The Agent Harness Field Guide
This blog audits the code that is actually present in
coding-agents\: how each agent wires models, exposes tools,
runs shell commands, speaks MCP or ACP, and where Claude Code and Hermes
feel fundamentally different from the rest of the field — plus OpenAI's
own Codex CLI, a Rust-native agent with platform-specific sandboxes and
bidirectional MCP support.
What this deep dive covers
The interesting part of coding agents is not the marketing layer. It is the runtime beneath it: whether the tool layer is generic or bespoke, whether shell access is tightly guarded or casually wrapped, whether model support is truly abstracted or just superficially multiplexed, and whether the repo reads like a productized operating environment or a fast-moving integration shell.
I read the local repositories for Pochi, Neovate Code, Mux, Crush, Kimi CLI, Qwen Code, OpenHands, Claude Code, DeerFlow, Hermes Agent (by Nous Research), Codex CLI (by OpenAI), and Open Claude Code 2.0 (a clean-room implementation via AI decompilation), then mapped them against the same questions on every page of this site.
Methodology note
This is a local-only repo study. I did not use outside documentation beyond what is already checked into the worktree. That matters most for OpenHands, where the repo itself says the newer V1 agent core now lives elsewhere.
Repos audited
- Pochi - TypeScript monorepo with vendor-specific model adapters and built-in agents.
- Neovate Code - TypeScript CLI with AI SDK providers, MCP, and hardened bash tooling.
- Mux - large TypeScript desktop/browser agent platform with workspaces and provider routing.
- Crush - Go-based terminal product with custom tools, permissions, and provider metadata plumbing.
- Kimi CLI - Python terminal agent focused on Kimi platform flows plus ACP and MCP bridges.
- Qwen Code - Gemini CLI descendant with strong config resolution, declarative tools, and MCP lifecycle management.
- OpenHands - platform/runtime repo with sandbox and legacy CodeAct agent pieces still present locally.
- Claude Code - deeply integrated Bun + React/Ink runtime centered on Anthropic models and a huge internal tool surface.
- DeerFlow - LangGraph-based super-agent harness with middleware, subagents, SSE streaming, and config-driven model factories.
- Hermes Agent (Nous Research) - Python agent with persistent skill learning, 14+ messaging platform gateways (Telegram, Discord, Slack, WhatsApp, Signal, WeChat, Matrix, Mattermost, Feishu, DingTalk, Email, SMS, HomeAssistant, Webhook), MoA synthesis, 6 execution backends, and RL training infrastructure.
- Codex CLI (OpenAI) - Rust-native coding agent (3,805 files, 70+ crates) with macOS Seatbelt, Linux bubblewrap/Landlock, Windows sandbox, MCP client and server, multi-agent spawning, OpenAI Responses API plumbing, configurable TOML config, IDE extensions, and a Ratatui TUI.
- Pi Mono - TypeScript minimalist kernel (438 files) with tree-structured JSONL v3 sessions, differential TUI rendering, Pi Packages (shareable bundles via npm/git), 23 providers across 10 APIs, parallel tool execution, file mutation queue, 4 run modes, MIT license, author Mario Zechner.

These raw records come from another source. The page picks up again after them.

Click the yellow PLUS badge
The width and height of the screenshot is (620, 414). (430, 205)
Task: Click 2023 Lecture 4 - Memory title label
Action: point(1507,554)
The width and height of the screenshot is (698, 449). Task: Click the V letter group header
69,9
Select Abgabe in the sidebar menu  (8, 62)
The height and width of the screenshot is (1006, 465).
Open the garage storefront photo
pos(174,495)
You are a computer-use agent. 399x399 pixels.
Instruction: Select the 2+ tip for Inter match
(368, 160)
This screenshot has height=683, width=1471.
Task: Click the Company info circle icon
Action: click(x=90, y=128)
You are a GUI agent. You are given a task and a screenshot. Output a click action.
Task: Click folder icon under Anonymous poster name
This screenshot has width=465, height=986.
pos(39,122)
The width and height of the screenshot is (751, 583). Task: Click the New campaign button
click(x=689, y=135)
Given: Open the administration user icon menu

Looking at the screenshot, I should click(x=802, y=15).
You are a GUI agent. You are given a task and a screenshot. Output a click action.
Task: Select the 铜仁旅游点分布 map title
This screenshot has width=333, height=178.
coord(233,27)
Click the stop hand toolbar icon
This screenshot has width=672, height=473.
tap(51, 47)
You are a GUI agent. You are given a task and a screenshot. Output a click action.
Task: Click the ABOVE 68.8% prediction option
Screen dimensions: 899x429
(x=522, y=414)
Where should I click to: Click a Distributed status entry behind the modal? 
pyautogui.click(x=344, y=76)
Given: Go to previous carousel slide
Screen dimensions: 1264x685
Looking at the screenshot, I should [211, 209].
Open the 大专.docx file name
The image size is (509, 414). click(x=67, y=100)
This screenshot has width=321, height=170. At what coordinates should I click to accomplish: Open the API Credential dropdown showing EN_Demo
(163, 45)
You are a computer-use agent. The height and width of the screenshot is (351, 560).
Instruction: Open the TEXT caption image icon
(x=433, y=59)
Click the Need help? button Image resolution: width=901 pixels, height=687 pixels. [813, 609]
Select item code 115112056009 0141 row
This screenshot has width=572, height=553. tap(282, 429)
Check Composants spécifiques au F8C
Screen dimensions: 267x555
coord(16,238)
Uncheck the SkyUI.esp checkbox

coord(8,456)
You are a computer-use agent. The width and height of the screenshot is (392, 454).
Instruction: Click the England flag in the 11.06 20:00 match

- Wintermolt - Zig 0.15 native binary (3 MB, zero runtime) with 6 AI backends, 16 tools, cron scheduling, Tailscale mesh, camera vision, browser automation, MCP bidirectional, chat bridges to 4 platforms, and a macOS menu bar app.
- Zaica - Zig 0.15 focused coding agent (~9,100 lines, zero runtime) with multi-provider LLM support, chain-mode structured workflows, parallel sub-agent dispatch, reactive state management (zefx), and Wyhash-based loop detection.
- Goose (AAIF/Linux Foundation) - Rust-native AI agent (v1.32.0, Apache-2.0) with 15+ providers, 5-layer security inspector stack, LLM-based AdversaryInspector, 4 GooseModes (Auto/Approve/SmartApprove/Chat), extension system, recipe framework, and MOIM injection.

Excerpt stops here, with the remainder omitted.